# [Work required]
Write out the full listing exactly.

# [Information supplied]
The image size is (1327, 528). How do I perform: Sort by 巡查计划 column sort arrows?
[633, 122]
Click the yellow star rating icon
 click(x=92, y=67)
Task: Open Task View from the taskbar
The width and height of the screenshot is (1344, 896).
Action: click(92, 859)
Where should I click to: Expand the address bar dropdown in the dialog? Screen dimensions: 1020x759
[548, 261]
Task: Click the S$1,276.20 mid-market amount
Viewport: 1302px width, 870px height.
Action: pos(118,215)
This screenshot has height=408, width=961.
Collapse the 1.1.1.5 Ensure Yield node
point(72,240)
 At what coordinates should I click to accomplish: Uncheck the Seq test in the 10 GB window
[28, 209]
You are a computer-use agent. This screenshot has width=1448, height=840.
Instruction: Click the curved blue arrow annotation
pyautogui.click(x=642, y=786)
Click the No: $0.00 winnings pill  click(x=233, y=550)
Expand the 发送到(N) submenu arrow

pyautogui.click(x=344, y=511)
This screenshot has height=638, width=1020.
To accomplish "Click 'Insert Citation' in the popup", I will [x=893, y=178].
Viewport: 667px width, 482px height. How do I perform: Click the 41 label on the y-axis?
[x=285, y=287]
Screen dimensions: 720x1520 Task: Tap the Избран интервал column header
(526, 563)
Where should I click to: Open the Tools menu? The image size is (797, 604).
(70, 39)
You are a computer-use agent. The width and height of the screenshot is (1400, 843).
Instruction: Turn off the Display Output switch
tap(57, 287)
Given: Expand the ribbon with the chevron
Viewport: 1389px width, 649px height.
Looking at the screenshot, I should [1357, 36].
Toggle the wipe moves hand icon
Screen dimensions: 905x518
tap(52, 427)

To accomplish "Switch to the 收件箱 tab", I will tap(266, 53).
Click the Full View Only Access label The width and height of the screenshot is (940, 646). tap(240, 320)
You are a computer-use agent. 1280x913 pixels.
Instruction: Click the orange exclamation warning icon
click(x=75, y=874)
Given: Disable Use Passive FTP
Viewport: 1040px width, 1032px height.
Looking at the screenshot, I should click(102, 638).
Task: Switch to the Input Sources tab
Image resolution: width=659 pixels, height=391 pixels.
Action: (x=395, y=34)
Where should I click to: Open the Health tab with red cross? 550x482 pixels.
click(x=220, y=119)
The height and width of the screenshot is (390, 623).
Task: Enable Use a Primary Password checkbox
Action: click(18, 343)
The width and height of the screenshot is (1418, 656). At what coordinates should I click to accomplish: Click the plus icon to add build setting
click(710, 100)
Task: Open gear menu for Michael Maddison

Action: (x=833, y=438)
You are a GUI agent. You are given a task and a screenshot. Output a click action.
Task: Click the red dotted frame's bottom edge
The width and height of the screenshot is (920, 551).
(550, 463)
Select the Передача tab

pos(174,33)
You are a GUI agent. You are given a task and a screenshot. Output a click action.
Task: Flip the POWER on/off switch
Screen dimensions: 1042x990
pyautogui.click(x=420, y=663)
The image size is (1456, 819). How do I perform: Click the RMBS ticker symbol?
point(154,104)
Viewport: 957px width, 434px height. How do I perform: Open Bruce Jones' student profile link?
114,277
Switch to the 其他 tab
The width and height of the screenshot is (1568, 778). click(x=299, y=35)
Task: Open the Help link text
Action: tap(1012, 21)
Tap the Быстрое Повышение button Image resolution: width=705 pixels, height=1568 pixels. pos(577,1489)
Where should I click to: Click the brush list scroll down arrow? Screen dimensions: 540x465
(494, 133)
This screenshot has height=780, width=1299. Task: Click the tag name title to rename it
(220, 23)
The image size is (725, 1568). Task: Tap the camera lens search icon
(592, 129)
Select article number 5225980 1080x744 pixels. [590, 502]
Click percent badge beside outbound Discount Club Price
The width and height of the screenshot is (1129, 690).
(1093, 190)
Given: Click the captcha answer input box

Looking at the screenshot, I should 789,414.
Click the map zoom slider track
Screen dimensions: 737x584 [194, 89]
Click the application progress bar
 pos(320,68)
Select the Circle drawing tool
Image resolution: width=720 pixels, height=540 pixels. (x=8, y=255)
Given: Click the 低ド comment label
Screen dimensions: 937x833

# [Exercise output]
The image size is (1327, 528). How do I perform: Sort by 巡查计划 column sort arrows?
[633, 122]
Click the yellow star rating icon
 click(x=92, y=67)
Task: Open Task View from the taskbar
The width and height of the screenshot is (1344, 896).
Action: click(92, 859)
Where should I click to: Expand the address bar dropdown in the dialog? Screen dimensions: 1020x759
[548, 261]
Task: Click the S$1,276.20 mid-market amount
Viewport: 1302px width, 870px height.
Action: pos(118,215)
This screenshot has height=408, width=961.
Collapse the 1.1.1.5 Ensure Yield node
point(72,240)
 At what coordinates should I click to accomplish: Uncheck the Seq test in the 10 GB window
[28, 209]
You are a computer-use agent. This screenshot has width=1448, height=840.
Instruction: Click the curved blue arrow annotation
pyautogui.click(x=642, y=786)
Click the No: $0.00 winnings pill  click(x=233, y=550)
Expand the 发送到(N) submenu arrow

pyautogui.click(x=344, y=511)
This screenshot has height=638, width=1020.
To accomplish "Click 'Insert Citation' in the popup", I will [x=893, y=178].
Viewport: 667px width, 482px height. How do I perform: Click the 41 label on the y-axis?
[x=285, y=287]
Screen dimensions: 720x1520 Task: Tap the Избран интервал column header
(526, 563)
Where should I click to: Open the Tools menu? The image size is (797, 604).
(70, 39)
You are a computer-use agent. The width and height of the screenshot is (1400, 843).
Instruction: Turn off the Display Output switch
tap(57, 287)
Given: Expand the ribbon with the chevron
Viewport: 1389px width, 649px height.
Looking at the screenshot, I should [1357, 36].
Toggle the wipe moves hand icon
Screen dimensions: 905x518
tap(52, 427)

To accomplish "Switch to the 收件箱 tab", I will tap(266, 53).
Click the Full View Only Access label The width and height of the screenshot is (940, 646). tap(240, 320)
You are a computer-use agent. 1280x913 pixels.
Instruction: Click the orange exclamation warning icon
click(x=75, y=874)
Given: Disable Use Passive FTP
Viewport: 1040px width, 1032px height.
Looking at the screenshot, I should click(102, 638).
Task: Switch to the Input Sources tab
Image resolution: width=659 pixels, height=391 pixels.
Action: (x=395, y=34)
Where should I click to: Open the Health tab with red cross? 550x482 pixels.
click(x=220, y=119)
The height and width of the screenshot is (390, 623).
Task: Enable Use a Primary Password checkbox
Action: click(18, 343)
The width and height of the screenshot is (1418, 656). At what coordinates should I click to accomplish: Click the plus icon to add build setting
click(710, 100)
Task: Open gear menu for Michael Maddison

Action: (x=833, y=438)
You are a GUI agent. You are given a task and a screenshot. Output a click action.
Task: Click the red dotted frame's bottom edge
The width and height of the screenshot is (920, 551).
(550, 463)
Select the Передача tab

pos(174,33)
You are a GUI agent. You are given a task and a screenshot. Output a click action.
Task: Flip the POWER on/off switch
Screen dimensions: 1042x990
pyautogui.click(x=420, y=663)
The image size is (1456, 819). How do I perform: Click the RMBS ticker symbol?
point(154,104)
Viewport: 957px width, 434px height. How do I perform: Open Bruce Jones' student profile link?
114,277
Switch to the 其他 tab
The width and height of the screenshot is (1568, 778). click(x=299, y=35)
Task: Open the Help link text
Action: tap(1012, 21)
Tap the Быстрое Повышение button Image resolution: width=705 pixels, height=1568 pixels. pos(577,1489)
Where should I click to: Click the brush list scroll down arrow? Screen dimensions: 540x465
(494, 133)
This screenshot has height=780, width=1299. Task: Click the tag name title to rename it
(220, 23)
The image size is (725, 1568). Task: Tap the camera lens search icon
(592, 129)
Select article number 5225980 1080x744 pixels. [590, 502]
Click percent badge beside outbound Discount Club Price
The width and height of the screenshot is (1129, 690).
(1093, 190)
Given: Click the captcha answer input box

Looking at the screenshot, I should 789,414.
Click the map zoom slider track
Screen dimensions: 737x584 [194, 89]
Click the application progress bar
 pos(320,68)
Select the Circle drawing tool
Image resolution: width=720 pixels, height=540 pixels. (x=8, y=255)
Given: Click the 低ド comment label
Screen dimensions: 937x833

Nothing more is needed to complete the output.